Question

3.64 gm of a metal requires 130.0 ml of 0.5 M HCl to dissolve it. What is the equivalent weight of metal?
 $ (A) 46 $
 $ (B) 65 $
 $ (C) 56 $
 $ (D) 42 $

Answer 1

Hint: To answer the question we need to understand the concept of Molarity and Normality. Molarity and Normality are both Concentration terms. Molarity is defined as the number of moles of solute dissolved in a litre of solution. Normality is defined as the number of gram equivalents of solute dissolved in a litre of solution.

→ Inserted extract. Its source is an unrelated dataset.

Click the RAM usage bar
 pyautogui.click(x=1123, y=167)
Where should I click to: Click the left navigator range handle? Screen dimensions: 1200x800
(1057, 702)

Complete Step By Step Answer:
The formula of Molarity is as under-
 $ M = \dfrac{n}{V} - - - (1) $
Where $ n $ is the number of moles which is given as given mass/Molar mass
 $ V $ is the volume of solution in litres
The formula of Normality is as under-
 $ N = \dfrac{{grmEq.}}{V} - - - (2) $
Where $ grmEq. $ is the number of gram Equivalents and it is given as the number of moles/Equivalent mass.
Equivalent Mass=Molar mass/n-factor
Here n-factor is the acidity or basicity or total positive or negative charge of base, acid, and salt respectively.
 $ V $ is the volume of solution in litres
The Molarity and Normality are related as under-
 $ Normality = Molarity \times n - factor - - - (3) $
Given in the question we have-
Given mass=3.64gm
Volume=130mL/1000=0.13L
Molarity=0.5M
Putting the values in Equation (3),
 $ N = 0.5 \times 1 = 0.5 $
(Here we have $ HCl $ so the value of n-factor will be 1 since it is a monobasic acid or the value of basicity is 1)
Now put the values in Equation (2),
 $ 0.5N = \dfrac{{3.64gm}}{{Eq.Mass \times 0.13L}} $
Now rearrange the Equation to obtain the final result.
 $ \Rightarrow Eq.Mass = \dfrac{{3.64gm}}{{0.5N \times 0.13L}} $
 $ \Rightarrow Eq.Mass = 56 $
So the correct answer is option (C).

Note:
Apart from Molarity and Normality there are several other concentration terms useful in chemistry laboratories, Pharmaceutical laboratories, and everyday lives, these include Mole fraction, Molality, Mass percentage, Volume percentage, etc. These are useful in studying Redox reactions and Acid-Base reactions.